In general, there is a relationship between a function and its Fourier transform. A smooth function has a quickly decaying Fourier transform, and a quickly decaying function has a smooth Fourier transform.

For example, see the old question: Smoothness and decay property of Fourier transformation

I want to make a more general inquiry. Say that you have $u\in H^s_{\textrm{loc}}(\mathbb{R}^n)$ where $s\in\mathbb{R}$ and $H^s_{\textrm{loc}}(\mathbb{R}^n)$ is the space of tempered distributions s.t. their restriction to any bounded open subset $\Omega\in\mathbb{R}^n$ is in $H^s(\Omega).$ What can we say about the decay rate of its Fourier transform? How, in fact, do we define the decay rate of the Fourier transform, given that we have no reason to expect the Fourier transform to be smooth or even $\mathbb{L}^2_{\textrm{loc}}$? For this purpose, let's say we know that $\hat{u}\in H^{-t}_{\textrm{loc}}(\mathbb{R}^n)$ where $t>0$ is a real number that could be aribtrarily large, to keep things simple.

I'm also interested in the inverse relationship. If we have a tempered distribution $w\notin H^s_{\textrm{loc}}(\mathbb{R}^n)$, I expect that we should be able to show that in some sense the Fourier Transform of $w$ decays slowly in some sense.

Answer 1

The solution for decay rate is to use a weighted Sobolev space. Define the weighted Sobolev space $H^r_s(\mathbb{R}^n)$ by $u\in H_s^r(\mathbb{R}^n)$ if $u(1+|x|^2)^{s/2}\in H^r(\mathbb{R}^n)$. For $r\ge0$ and $s\ge 0$, this paper proves in Theorem 2.1 that the Fourier transform imbeds $H_s^r$ in $H^s_r$ and vice versa.

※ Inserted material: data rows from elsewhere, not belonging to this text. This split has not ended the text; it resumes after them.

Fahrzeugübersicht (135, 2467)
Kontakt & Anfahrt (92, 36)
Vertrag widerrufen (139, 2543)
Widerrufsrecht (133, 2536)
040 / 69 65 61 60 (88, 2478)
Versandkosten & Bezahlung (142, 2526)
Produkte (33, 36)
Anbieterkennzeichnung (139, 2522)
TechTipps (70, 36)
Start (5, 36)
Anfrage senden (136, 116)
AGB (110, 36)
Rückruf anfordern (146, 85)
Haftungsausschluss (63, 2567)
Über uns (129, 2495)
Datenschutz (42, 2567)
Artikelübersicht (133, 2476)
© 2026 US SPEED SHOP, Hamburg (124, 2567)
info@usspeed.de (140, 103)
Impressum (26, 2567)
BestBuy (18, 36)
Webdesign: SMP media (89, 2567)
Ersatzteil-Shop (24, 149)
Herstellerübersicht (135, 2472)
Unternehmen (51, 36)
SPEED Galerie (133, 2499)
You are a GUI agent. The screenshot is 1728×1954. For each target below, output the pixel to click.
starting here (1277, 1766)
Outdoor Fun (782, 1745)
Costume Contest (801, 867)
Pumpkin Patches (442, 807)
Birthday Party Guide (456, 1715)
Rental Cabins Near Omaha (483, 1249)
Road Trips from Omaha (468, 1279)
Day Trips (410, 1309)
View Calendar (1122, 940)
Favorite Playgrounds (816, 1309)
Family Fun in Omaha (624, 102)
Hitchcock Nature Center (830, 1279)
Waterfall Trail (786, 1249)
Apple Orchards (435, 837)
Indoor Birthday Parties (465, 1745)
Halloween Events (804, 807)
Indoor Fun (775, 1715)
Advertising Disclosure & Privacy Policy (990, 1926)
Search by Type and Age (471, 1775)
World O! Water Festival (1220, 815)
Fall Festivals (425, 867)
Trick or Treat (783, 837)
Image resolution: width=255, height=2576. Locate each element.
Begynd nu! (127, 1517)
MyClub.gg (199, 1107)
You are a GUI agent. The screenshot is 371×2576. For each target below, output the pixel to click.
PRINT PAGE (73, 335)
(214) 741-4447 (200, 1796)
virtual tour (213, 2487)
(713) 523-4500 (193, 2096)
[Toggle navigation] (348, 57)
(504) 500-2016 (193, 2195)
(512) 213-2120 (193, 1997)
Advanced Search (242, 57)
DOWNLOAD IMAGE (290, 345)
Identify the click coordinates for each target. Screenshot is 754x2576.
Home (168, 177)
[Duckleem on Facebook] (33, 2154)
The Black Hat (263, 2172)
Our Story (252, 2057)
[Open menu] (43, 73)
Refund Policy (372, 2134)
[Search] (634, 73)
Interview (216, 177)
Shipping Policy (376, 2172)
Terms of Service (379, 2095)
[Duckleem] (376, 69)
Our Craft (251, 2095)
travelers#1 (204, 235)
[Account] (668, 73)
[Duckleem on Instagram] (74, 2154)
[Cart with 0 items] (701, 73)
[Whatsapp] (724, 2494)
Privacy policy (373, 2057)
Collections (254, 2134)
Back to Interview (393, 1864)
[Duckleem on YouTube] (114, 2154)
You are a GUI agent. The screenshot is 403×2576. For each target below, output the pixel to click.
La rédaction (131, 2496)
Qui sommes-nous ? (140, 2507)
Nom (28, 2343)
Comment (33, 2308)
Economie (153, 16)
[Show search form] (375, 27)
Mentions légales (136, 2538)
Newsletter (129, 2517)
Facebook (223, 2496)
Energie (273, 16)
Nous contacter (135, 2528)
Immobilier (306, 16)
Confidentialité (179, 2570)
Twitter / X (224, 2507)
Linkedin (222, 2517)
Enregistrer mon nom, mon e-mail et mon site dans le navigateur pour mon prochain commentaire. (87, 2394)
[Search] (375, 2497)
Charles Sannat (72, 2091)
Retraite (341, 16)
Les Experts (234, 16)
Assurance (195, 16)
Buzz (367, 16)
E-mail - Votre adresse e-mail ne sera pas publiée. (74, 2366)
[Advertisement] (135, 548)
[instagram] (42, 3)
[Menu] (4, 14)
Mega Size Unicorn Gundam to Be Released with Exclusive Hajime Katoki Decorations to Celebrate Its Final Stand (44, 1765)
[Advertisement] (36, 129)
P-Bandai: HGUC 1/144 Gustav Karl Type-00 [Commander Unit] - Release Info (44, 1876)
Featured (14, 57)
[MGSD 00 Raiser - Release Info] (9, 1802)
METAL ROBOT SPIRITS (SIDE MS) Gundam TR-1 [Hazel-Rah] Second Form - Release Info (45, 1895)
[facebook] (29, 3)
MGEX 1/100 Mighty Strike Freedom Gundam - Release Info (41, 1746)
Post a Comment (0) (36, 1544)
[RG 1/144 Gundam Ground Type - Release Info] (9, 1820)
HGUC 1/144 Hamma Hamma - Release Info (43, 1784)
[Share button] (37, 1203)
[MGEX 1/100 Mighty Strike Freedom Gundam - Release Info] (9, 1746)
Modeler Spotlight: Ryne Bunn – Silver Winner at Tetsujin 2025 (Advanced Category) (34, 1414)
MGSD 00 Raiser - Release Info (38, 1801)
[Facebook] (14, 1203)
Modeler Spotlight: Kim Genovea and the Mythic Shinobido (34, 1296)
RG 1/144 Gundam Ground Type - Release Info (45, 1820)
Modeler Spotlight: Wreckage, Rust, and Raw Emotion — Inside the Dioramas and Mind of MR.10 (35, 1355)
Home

We can easily extend the result to $H^{-r}_{-s}$ for $r\ge0$ and $s\ge 0$. $H^{-r}_{-s}$ is the dual of $H^r_s$, so for any $u\in H^{-r}_{-s}$, we have that $\left<u,\mathcal{F}w\right>$ exists for all $w\in H^s_r$. Letting $v$ be the linear functional taking $w\in H^s_r$ to $\left<u,\mathcal{F}w\right>$, it is immediate both that $v=\mathcal{F}u$ by definition and that $v\in H^{-s}_{-r}$ (because $v$ is in the dual space of $H^s_r$).

The Fourier transform is an embedding because by the theorem in the paper, (i) $\exists\,C>c>0$ s.t. $\forall\,w\in H^s_r$, $C\left\|w\right\|_{H^s_r}\ge\left\|\mathcal{F}w\right\|_{H^r_s}\ge c\left\|w\right\|_{H^s_r}$ (equivalent to saying that FT is an embedding for nonnegative $r,s$), so $\left|\left<u,\mathcal{F}w\right>\right|\le C\left\|u\right\|_{H^{-r}_{-s}}\left\|w\right\|_{H^s_r}$, while by definition of the norm in the dual space $\exists \hat{w}_0\in H_r^s$ with $\left\|\hat{w}_0\right\|_{H^r_s}=1$ and $|\left<u,\hat{w}_0\right>|\ge \frac{1}{2}$, and for $w_0:=\mathcal{F}^{-1}\hat{w}_0$, we then have $\left|\left<\mathcal{F}u,w_0\right>\right|=\left|\left<u,\hat{w}_0\right>\right|\ge \frac{c}{2}\left\|u\right\|$.

I do not know how to extend this result to $H^r_s$ when the signs of $r$ and $s$ differ. It can be shown that for $u\in H^r_s$ where $r>0$ and $s<0$, $\mathcal{F}u\in H^s_r$. To do this, simply apply $1-\Delta$ to $u$ enough times to get a function in a Sobolev space with two nonpositive indices, take the Fourier transform, and divide by $1+|\xi|^2$ to the power of the number of times we applied $1-\Delta$. Unfortunately, going the other way is much harder unless we can prove certain results about the inverse of $1-\Delta$.